The move certainly inspired Tasjan to finally step out on his own. He signed with New West —a label that takes that name literally, releasing everything from Rodney Crowell to All Them Witches—and released In the Blazes to acclaim in 2015. But it’s his recent effort, Silver Tears, a collaboration of Tasjan producer/friend Eli Thompson, that’s finally locked him into a new class of artist. It’s a dense rumination on lost love, wanderlust, and modern Nashville, which owes as much to the traditionalists as it does Ween. “Little Movies,” the stunning lead single, is itself a prismatic evocation of Tasjan’s desire to maintain the current revival of country while simultaneously keeping it relevant with echoes of Oasis or Radiohead. It’s whimsical, orchestrated folk that never takes itself too seriously. After all, it’s coming from a place where chaps and boots are still the required uniform.

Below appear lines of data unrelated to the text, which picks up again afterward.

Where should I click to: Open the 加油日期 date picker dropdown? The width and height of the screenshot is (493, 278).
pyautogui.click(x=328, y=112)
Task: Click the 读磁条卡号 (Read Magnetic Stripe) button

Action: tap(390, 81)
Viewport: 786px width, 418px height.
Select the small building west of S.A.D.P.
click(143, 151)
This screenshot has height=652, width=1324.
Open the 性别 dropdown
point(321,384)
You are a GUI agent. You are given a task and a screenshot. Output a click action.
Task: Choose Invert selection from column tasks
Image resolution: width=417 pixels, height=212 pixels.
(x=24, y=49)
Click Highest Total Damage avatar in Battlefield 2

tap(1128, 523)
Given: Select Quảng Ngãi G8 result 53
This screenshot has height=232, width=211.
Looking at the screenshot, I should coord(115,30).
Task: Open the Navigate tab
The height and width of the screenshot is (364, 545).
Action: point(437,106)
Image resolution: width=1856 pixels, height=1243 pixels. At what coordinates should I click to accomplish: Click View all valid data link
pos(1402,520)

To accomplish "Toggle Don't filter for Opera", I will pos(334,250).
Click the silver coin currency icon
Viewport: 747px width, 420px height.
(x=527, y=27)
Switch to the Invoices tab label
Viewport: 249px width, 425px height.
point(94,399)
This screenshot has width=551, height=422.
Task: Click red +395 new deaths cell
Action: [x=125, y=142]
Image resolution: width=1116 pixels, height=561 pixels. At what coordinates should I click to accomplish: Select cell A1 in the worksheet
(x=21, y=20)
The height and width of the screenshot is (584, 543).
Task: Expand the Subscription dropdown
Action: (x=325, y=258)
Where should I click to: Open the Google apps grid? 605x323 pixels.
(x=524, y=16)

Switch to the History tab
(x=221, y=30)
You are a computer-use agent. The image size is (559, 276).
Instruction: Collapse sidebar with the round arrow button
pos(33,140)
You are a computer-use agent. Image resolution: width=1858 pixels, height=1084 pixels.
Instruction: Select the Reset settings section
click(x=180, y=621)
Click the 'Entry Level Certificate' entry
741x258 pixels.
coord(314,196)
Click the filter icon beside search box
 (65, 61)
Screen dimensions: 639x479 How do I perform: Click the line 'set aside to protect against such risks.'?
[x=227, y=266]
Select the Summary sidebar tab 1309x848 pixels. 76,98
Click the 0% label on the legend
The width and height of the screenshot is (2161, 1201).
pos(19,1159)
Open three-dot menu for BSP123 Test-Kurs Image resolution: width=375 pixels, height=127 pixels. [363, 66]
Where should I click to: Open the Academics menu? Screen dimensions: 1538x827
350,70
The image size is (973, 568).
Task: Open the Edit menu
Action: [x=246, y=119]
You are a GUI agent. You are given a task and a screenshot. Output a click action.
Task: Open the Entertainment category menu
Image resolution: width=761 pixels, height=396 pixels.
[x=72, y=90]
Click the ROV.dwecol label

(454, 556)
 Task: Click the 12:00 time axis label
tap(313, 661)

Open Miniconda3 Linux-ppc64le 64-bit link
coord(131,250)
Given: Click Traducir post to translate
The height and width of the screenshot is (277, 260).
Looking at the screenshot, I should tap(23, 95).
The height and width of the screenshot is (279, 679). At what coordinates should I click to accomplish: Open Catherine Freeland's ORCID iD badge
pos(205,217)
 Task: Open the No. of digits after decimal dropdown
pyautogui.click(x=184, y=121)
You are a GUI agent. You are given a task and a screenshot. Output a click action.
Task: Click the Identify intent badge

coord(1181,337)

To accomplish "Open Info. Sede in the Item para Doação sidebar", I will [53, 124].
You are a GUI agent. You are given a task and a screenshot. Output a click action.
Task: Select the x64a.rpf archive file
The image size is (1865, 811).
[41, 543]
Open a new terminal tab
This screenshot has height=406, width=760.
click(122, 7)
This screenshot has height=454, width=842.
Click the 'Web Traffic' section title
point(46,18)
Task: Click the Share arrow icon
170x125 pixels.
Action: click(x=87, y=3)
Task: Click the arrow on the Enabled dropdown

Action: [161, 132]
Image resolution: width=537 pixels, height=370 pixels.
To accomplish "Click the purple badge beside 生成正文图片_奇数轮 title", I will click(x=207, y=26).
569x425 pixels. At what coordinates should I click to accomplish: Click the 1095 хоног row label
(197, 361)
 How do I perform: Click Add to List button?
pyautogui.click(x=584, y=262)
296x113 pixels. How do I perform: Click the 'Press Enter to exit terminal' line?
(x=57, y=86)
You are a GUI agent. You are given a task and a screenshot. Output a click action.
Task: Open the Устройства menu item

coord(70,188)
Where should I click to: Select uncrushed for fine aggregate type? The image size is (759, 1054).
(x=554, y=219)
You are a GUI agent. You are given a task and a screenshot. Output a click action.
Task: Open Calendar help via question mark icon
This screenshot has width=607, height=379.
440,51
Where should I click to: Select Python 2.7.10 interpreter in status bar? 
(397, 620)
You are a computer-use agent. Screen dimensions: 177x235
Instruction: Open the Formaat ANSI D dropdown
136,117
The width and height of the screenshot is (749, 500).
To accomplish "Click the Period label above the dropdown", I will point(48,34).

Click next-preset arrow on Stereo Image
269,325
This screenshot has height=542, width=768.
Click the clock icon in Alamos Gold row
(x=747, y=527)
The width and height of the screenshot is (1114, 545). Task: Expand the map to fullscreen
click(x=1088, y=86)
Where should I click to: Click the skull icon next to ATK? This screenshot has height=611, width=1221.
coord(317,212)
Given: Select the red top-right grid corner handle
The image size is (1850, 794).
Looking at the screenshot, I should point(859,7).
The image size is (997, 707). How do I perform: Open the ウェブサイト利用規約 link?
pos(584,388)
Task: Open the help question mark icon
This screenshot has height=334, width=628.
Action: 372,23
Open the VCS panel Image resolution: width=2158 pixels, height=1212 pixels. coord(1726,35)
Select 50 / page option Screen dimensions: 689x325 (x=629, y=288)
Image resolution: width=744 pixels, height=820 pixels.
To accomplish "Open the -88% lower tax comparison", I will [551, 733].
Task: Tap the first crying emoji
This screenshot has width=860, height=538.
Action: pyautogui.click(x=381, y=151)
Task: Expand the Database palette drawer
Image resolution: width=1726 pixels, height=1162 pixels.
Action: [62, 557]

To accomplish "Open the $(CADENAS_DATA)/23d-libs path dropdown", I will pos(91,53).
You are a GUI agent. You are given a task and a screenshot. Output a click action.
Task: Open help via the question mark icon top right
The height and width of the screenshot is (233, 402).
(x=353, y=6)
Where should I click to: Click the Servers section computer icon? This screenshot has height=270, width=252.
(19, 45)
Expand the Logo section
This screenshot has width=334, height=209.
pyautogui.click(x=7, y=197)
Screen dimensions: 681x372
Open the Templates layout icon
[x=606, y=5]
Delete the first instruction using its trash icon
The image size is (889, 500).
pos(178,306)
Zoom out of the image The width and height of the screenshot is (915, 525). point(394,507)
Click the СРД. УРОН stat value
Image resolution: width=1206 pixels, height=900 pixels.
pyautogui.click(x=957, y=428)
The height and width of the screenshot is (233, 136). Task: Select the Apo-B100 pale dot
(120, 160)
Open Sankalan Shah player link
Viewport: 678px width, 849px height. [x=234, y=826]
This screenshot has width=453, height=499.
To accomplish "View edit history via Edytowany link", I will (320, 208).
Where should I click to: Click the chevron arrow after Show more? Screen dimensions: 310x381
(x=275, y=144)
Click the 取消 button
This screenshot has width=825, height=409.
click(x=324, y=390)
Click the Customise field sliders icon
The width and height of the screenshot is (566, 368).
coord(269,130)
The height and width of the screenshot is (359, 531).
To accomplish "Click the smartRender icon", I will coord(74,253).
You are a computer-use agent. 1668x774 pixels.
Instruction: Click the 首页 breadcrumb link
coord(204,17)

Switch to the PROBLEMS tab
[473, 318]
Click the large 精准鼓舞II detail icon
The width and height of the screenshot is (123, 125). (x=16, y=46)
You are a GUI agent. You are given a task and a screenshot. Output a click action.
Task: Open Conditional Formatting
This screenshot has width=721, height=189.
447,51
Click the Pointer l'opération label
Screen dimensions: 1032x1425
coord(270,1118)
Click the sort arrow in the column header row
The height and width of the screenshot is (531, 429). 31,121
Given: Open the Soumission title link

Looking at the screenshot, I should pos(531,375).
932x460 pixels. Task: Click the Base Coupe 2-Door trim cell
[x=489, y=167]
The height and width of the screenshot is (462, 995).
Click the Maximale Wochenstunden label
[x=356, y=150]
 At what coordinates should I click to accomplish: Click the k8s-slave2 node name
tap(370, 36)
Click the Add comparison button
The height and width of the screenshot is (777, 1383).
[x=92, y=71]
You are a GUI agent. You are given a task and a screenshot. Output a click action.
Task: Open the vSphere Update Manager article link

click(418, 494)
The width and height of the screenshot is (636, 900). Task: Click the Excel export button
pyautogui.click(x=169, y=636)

“Moving to Nashville helped me to poke some holes and see behind the curtain a bit,” says Tasjan. “I got to see the hypocrisy in it. In order to take Nashville seriously, you have to admit that it’s a funny thing. By titans of the music industry, the scene that I’m a part of is viewed as the farm club for country music. It doesn’t sell as much as Kenny Chesney, but it thrives and survives there.”

Given Tasjan’s lengthy and illustrious CV, one would expect him to be an artist who thinks he has it all figured out. But he seems genuinely modest about his success—a reward for hard work, perseverance and constant touring. A settlement in country music is fitting for a kid from New Albany, who once learned from local jazzbos like Derek Dicenzo and Stan Smith, and was a hired gun for most of his career. If Silver Tears was an exclamation, it would be Tasjan giving a long, well-deserved exhale. And his star is unlikely to stop rising any time soon, with heralded slots at Nelsonville and Bonnaroo, the rhinestone cowboy will be on the road indefinitely.

“I love playing shows. I love writing songs. And I love the recording process,” says Tasjan, “but it’s not easy work. That said, even if the travel is hard, the interviews, meeting with people who are asking how to market what I do, being able to do this every day is worth all of that.”